Les projets lauréats devraient produire à terme 92 tonnes de fruits et légumes, 271 tonnes de champignons ou encore 4,2 tonnes d’aromates sur cinq hectares. L’opération « Parisculteurs », dont la première édition a été lancée en 2016, a pour objectif de consacrer 30 hectares à l’agriculture urbaine d’ici à 2020.

Cette année, la mairie a mis en place des partenariats avec les conseils départementaux de Seine-Saint-Denis et du Val-de-Marne, portant sur des espaces situés à Montreuil, la Courneuve, Aubervilliers, Fresnes, Ivry-sur-Seine et Vitry-sur-Seine.

Première et seconde couronnes

« L’agriculture urbaine ne doit pas se cantonner à Paris, elle doit pouvoir, en lien avec les agriculteurs de première et de seconde couronnes, travailler sur des projets communs », a précisé l’adjointe de la maire chargée de l’agriculture urbaine Pénélope Komitès.

« Montreuil était le seul site à permettre une exploitation sur 7 000 m², un espace suffisant pour avoir un modèle économique durable », a expliqué Sophie Jankowski, lauréate du projet Murs à fleurs, soulignant la nécessité de « dépolluer les sols » pour ensuite pouvoir « cultiver des fleurs » et « redonner vie à ces sols ».

Accusations de greenwashing

Profitant de cet événement, la ville a également accueilli un nouveau signataire de cette charte « Objectif 100 hectares » : Climspace, filiale d’Engie, chargé de développer le réseau de froid de Paris.
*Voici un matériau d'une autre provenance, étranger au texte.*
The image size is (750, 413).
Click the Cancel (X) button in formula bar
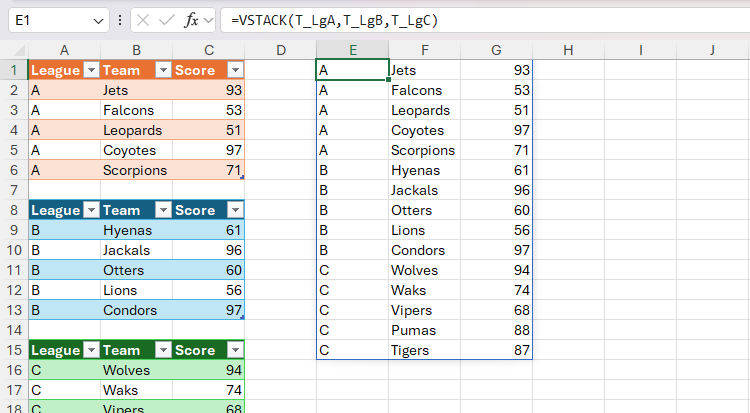click(143, 20)
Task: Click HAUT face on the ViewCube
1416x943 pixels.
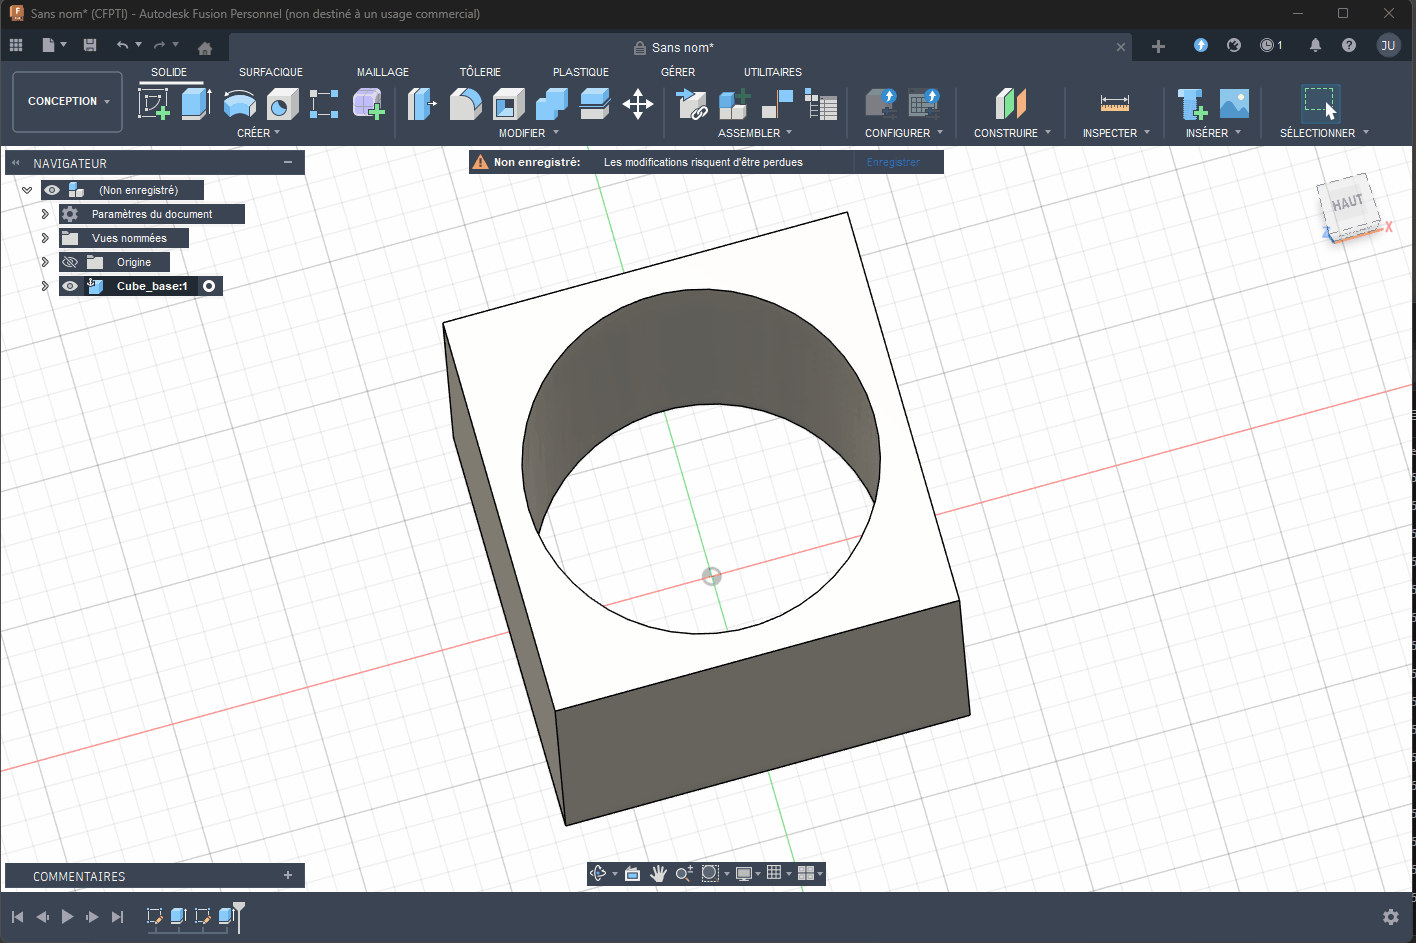Action: [1348, 200]
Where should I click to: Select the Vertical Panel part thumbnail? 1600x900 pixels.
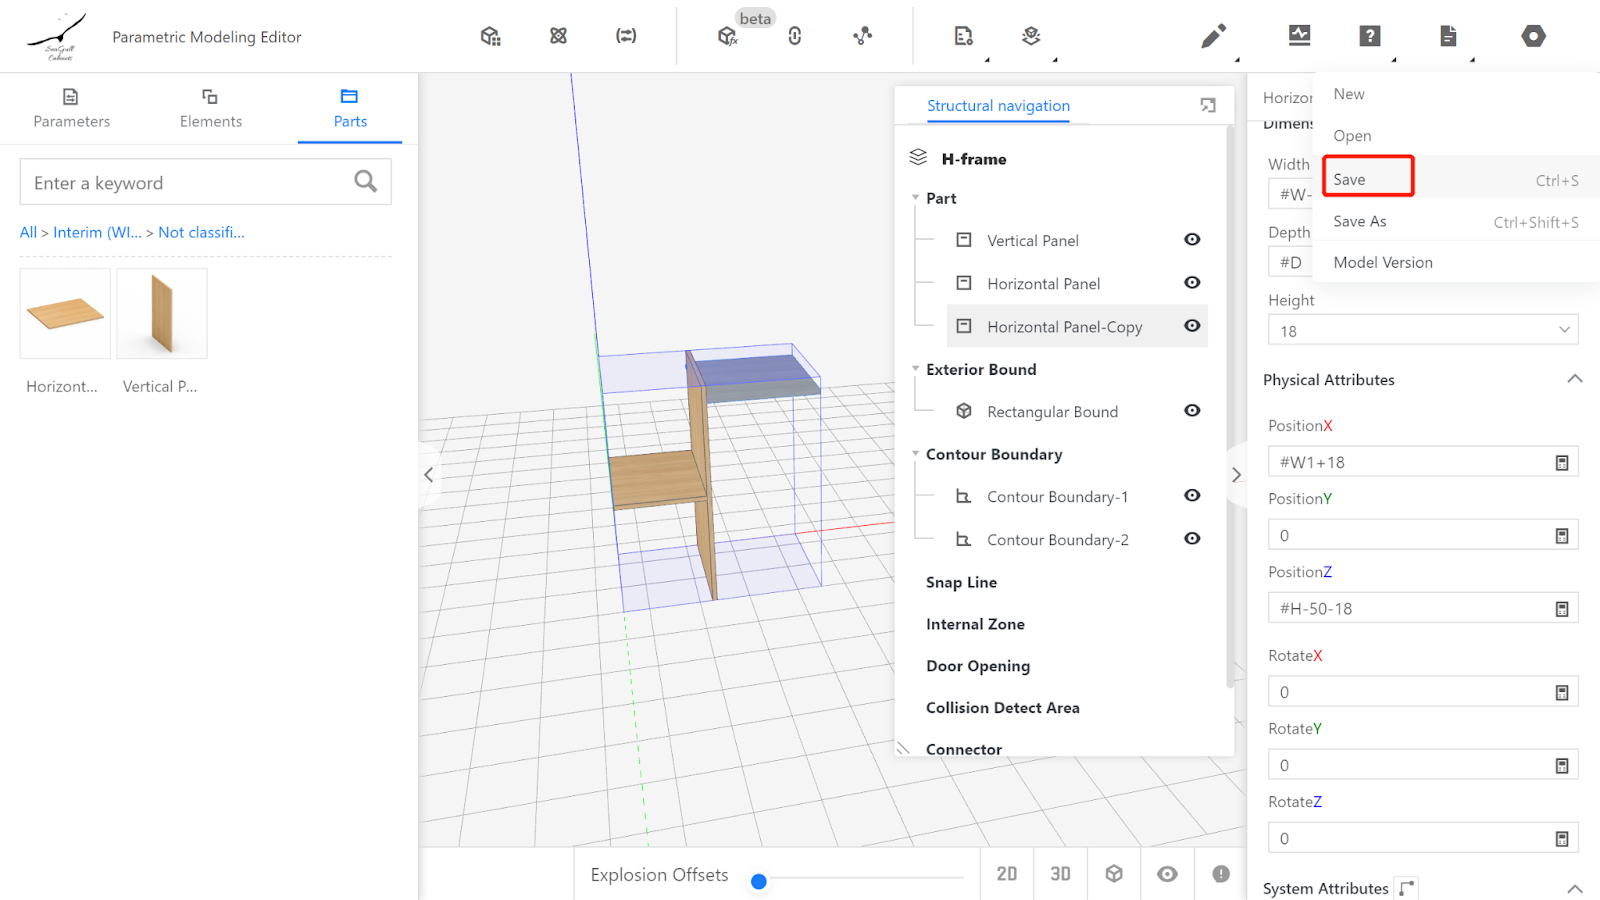pyautogui.click(x=162, y=313)
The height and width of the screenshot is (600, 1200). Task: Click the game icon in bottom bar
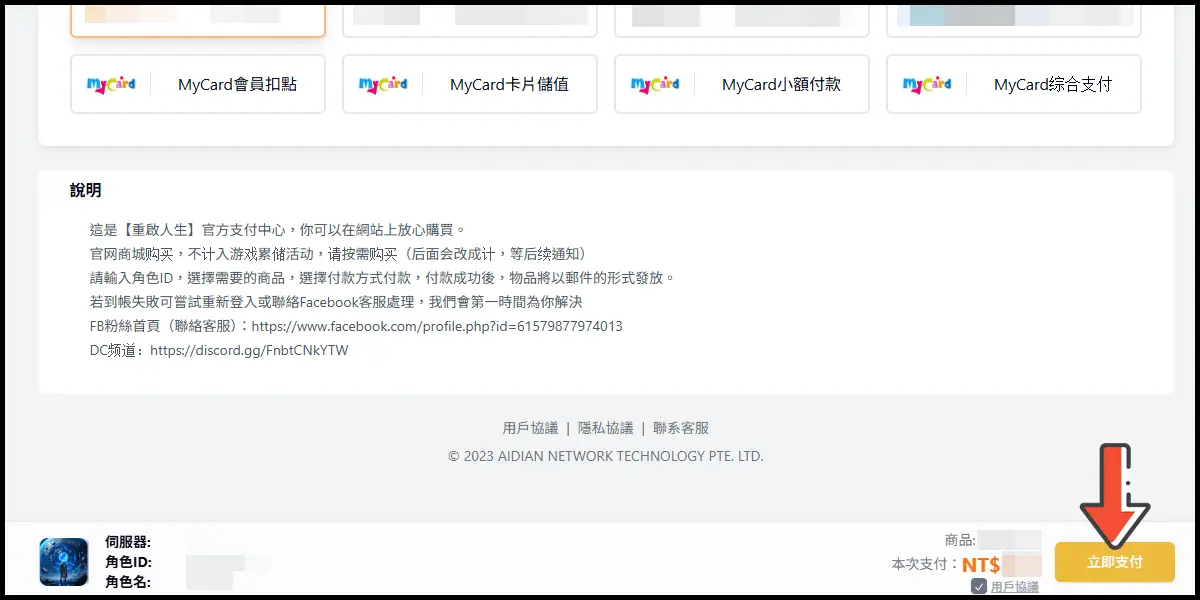tap(64, 562)
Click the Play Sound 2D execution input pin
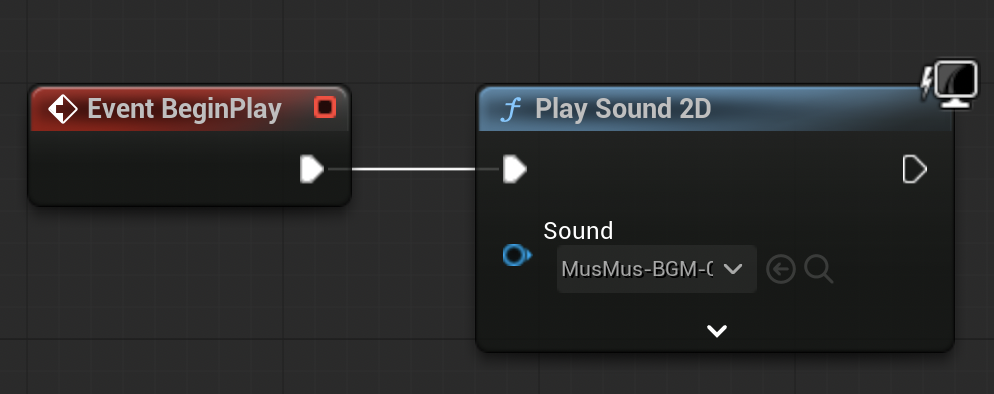 (x=515, y=169)
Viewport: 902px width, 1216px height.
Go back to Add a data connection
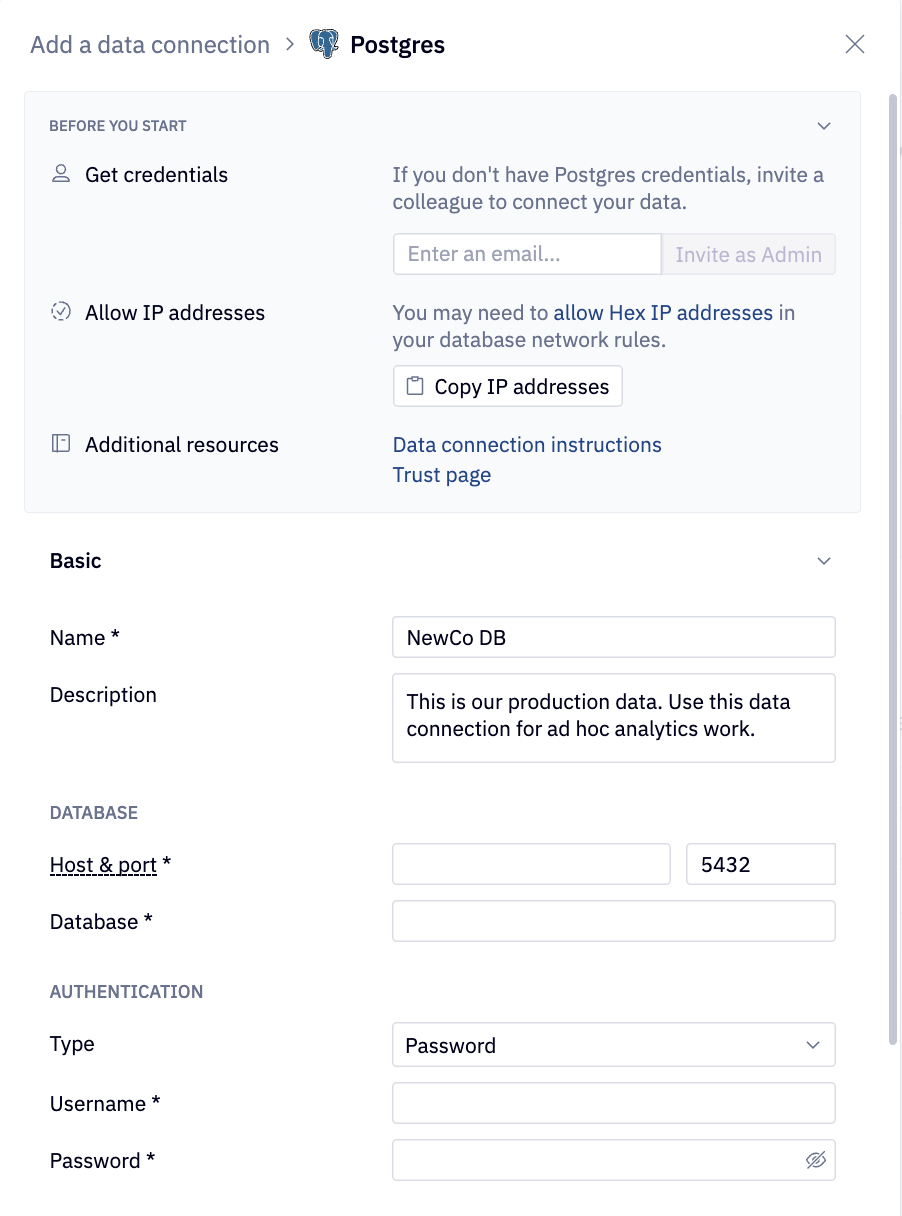150,45
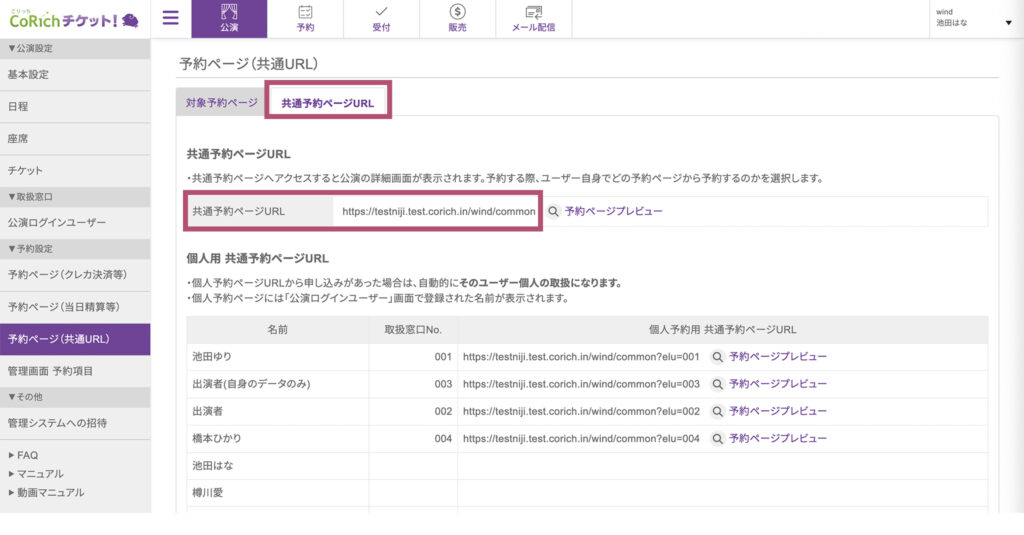Screen dimensions: 1024x535
Task: Open 予約ページプレビュー link for 橋本ひかり
Action: coord(777,438)
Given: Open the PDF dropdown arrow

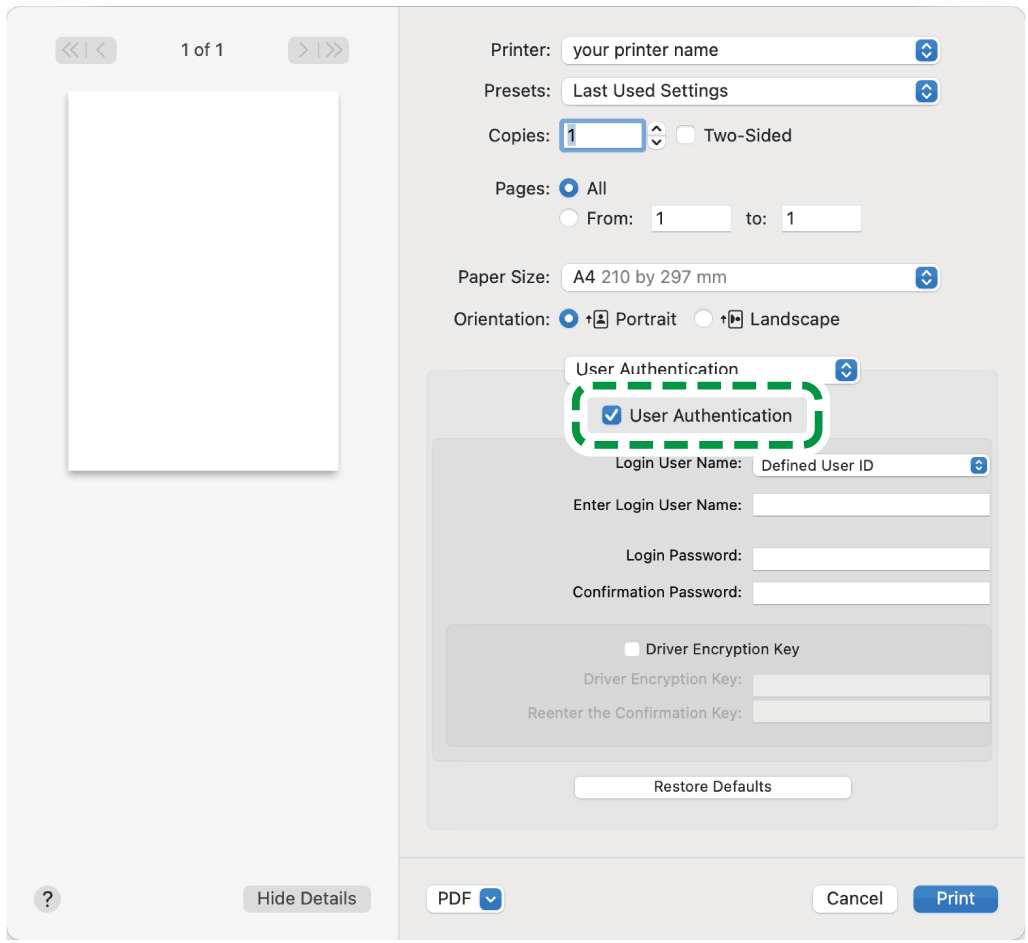Looking at the screenshot, I should (490, 898).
Danielle Simonnet, conseillère de Paris (LFI), a dénoncé dans un communiqué une « stratégie de communication au service des lobbies qui se partagent Paris, du greenwashing au service du capitalisme vert ».

La politique de végétalisation de la capitale impulsée par Anne Hidalgo, dont fait partie le projet de réaménagement du site de la Tour Eiffel, est régulièrement critiquée. Le groupe écologiste, qui fait partie de la majorité au conseil de Paris, avait regretté dans un communiqué publié qu’« une fois de plus, la végétalisation se fasse principalement pour des questions d’image » ajoutant que « Paris est très loin de rattraper son retard en matière d’espaces verts ».

À quelques mois des municipales, le groupe UDI-MoDem a lui aussi préparé un projet de réaménagement urbain qui prévoit notamment la piétonnisation d’une partie de la place de la Concorde et qui sera présenté la semaine prochaine au Conseil de Paris.